:: Material provided ::

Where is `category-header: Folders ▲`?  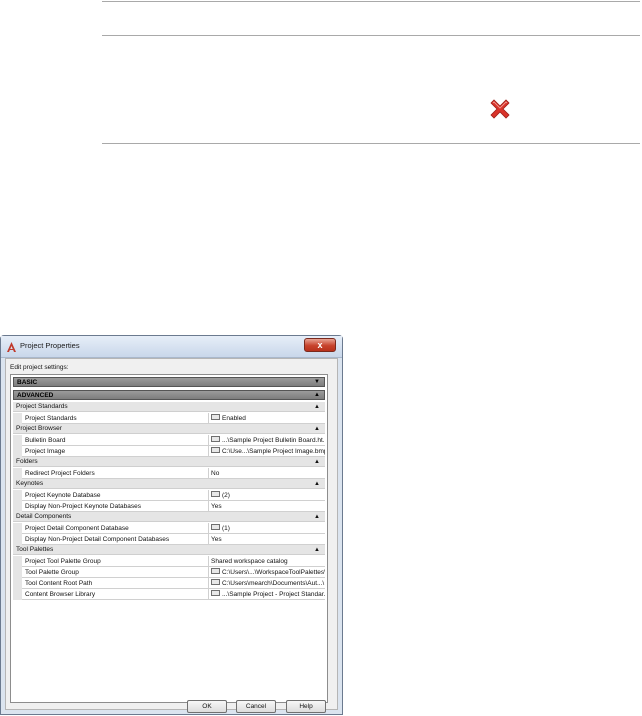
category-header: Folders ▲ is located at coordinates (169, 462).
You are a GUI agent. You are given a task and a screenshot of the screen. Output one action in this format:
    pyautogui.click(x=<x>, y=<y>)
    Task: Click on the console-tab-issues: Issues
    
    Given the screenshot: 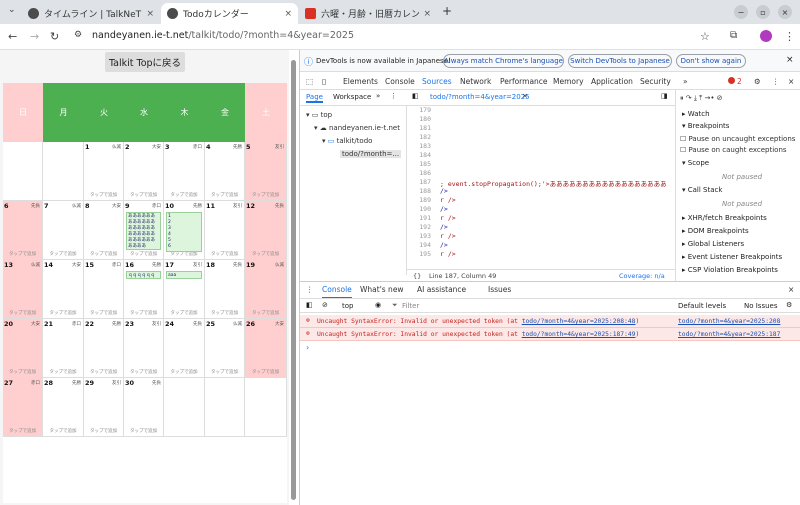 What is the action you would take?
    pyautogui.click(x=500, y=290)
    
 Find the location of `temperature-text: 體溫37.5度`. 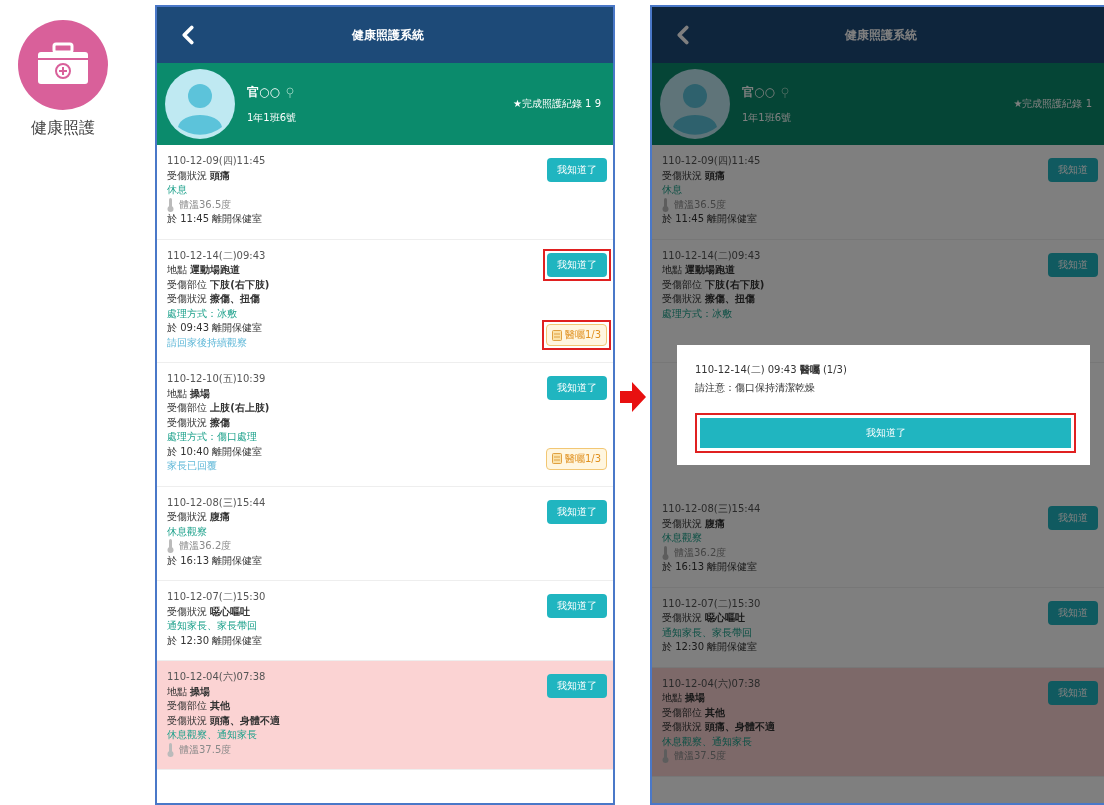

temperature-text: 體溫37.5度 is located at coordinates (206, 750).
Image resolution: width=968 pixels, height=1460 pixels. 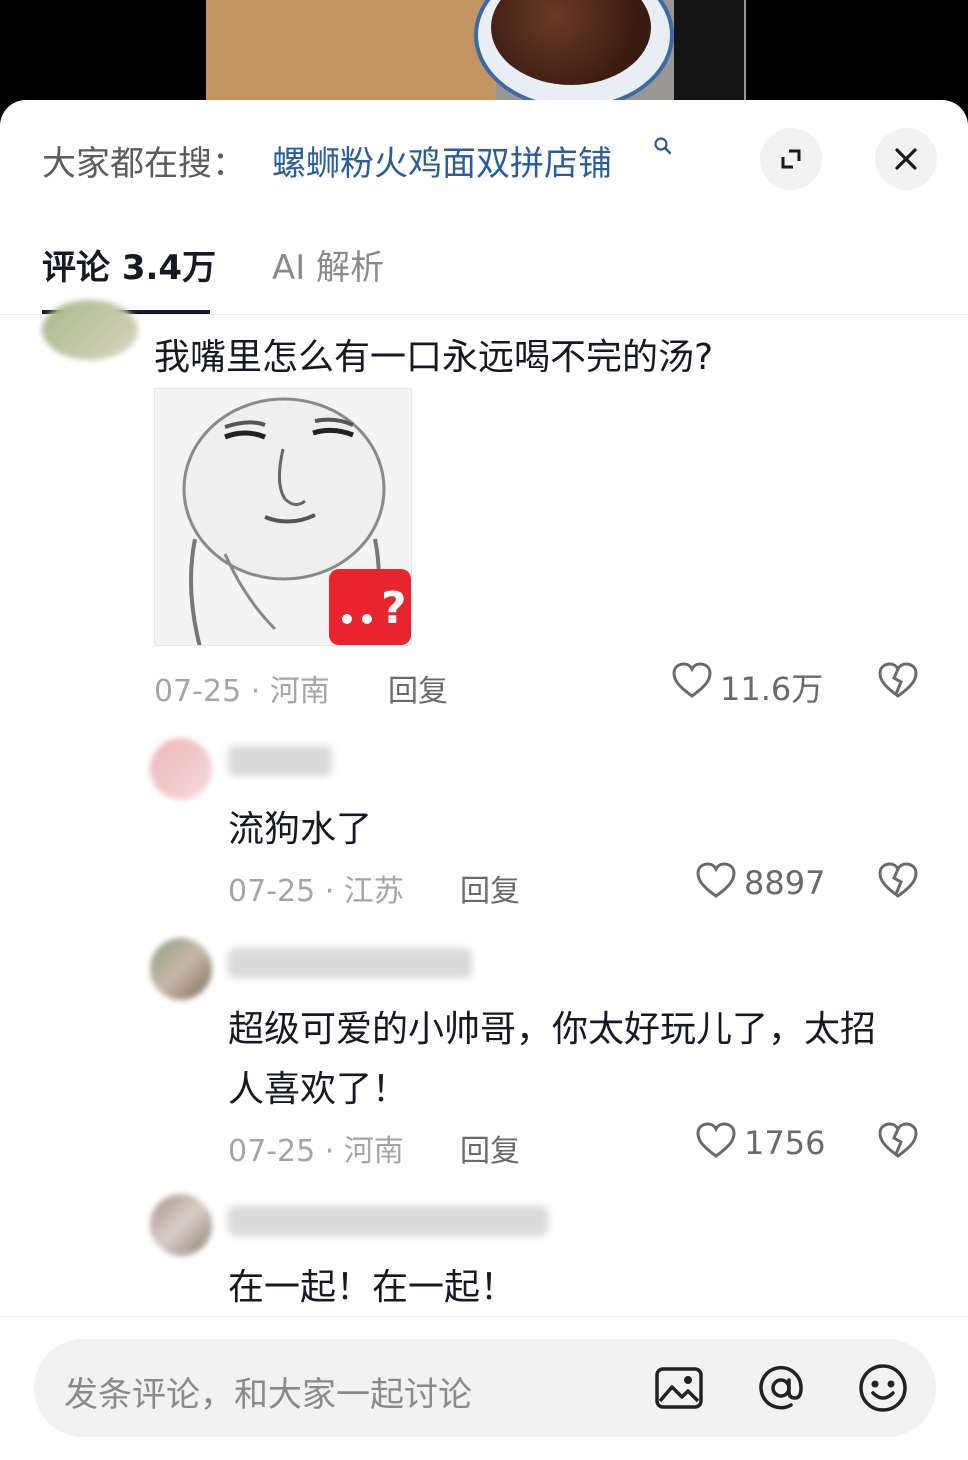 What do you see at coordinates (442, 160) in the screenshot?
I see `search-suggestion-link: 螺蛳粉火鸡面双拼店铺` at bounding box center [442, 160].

:::
:: Material provided ::

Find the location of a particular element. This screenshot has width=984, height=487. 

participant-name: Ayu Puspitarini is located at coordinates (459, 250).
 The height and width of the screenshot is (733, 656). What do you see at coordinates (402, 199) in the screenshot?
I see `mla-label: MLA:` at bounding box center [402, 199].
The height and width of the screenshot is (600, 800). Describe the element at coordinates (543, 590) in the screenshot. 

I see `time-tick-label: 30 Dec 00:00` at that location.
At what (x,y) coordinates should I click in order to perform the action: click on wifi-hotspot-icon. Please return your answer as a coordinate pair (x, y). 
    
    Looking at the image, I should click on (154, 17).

:::
:: Material provided ::

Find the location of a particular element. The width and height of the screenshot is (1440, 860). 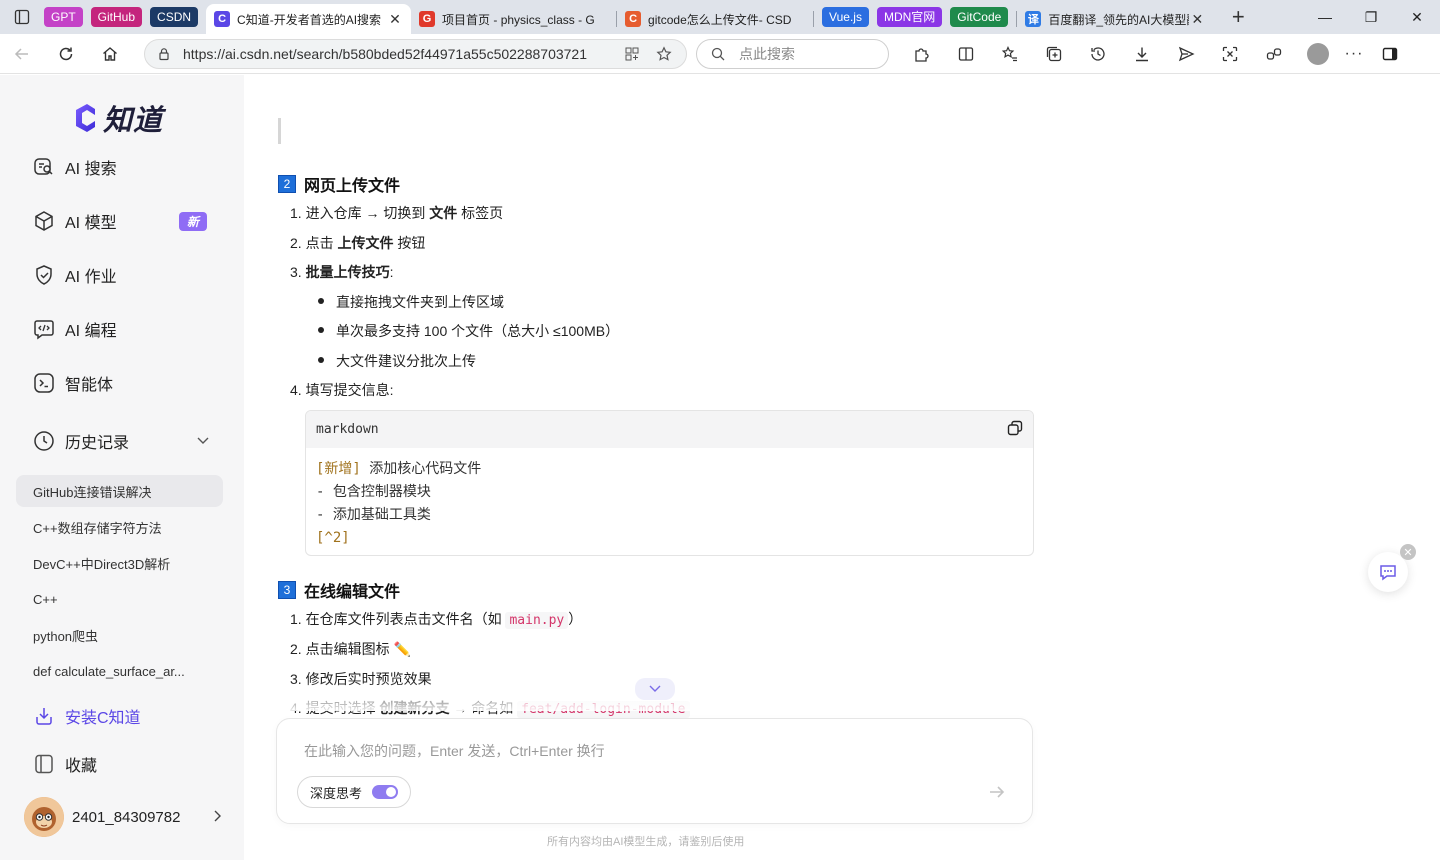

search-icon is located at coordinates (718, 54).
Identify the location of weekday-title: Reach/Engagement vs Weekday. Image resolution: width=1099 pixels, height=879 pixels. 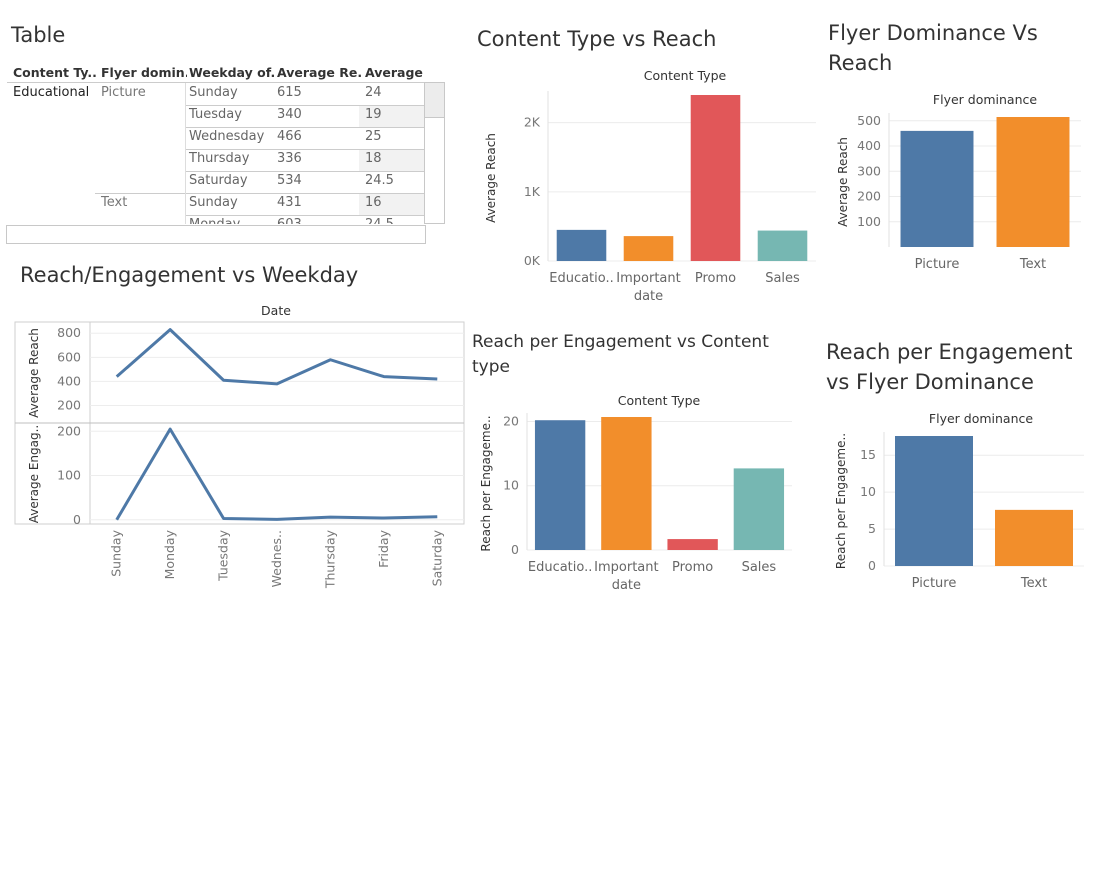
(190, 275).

:::

### Exercise requirements
Starting at the line containing "Find the location of a particular element. The" and ending at the line containing "(190, 275).", output that material as a two-column CSV headed input and output, with each row pairing a piece of text with its reply, every field quoted and line breaks replaced by spaces. Leave the pictures out.

### Output for this task
input,output
"Find the location of a particular element. The width and height of the screenshot is (1440, 860).","search-icon is located at coordinates (718, 54)."
"Identify the location of weekday-title: Reach/Engagement vs Weekday. Image resolution: width=1099 pixels, height=879 pixels.","(190, 275)."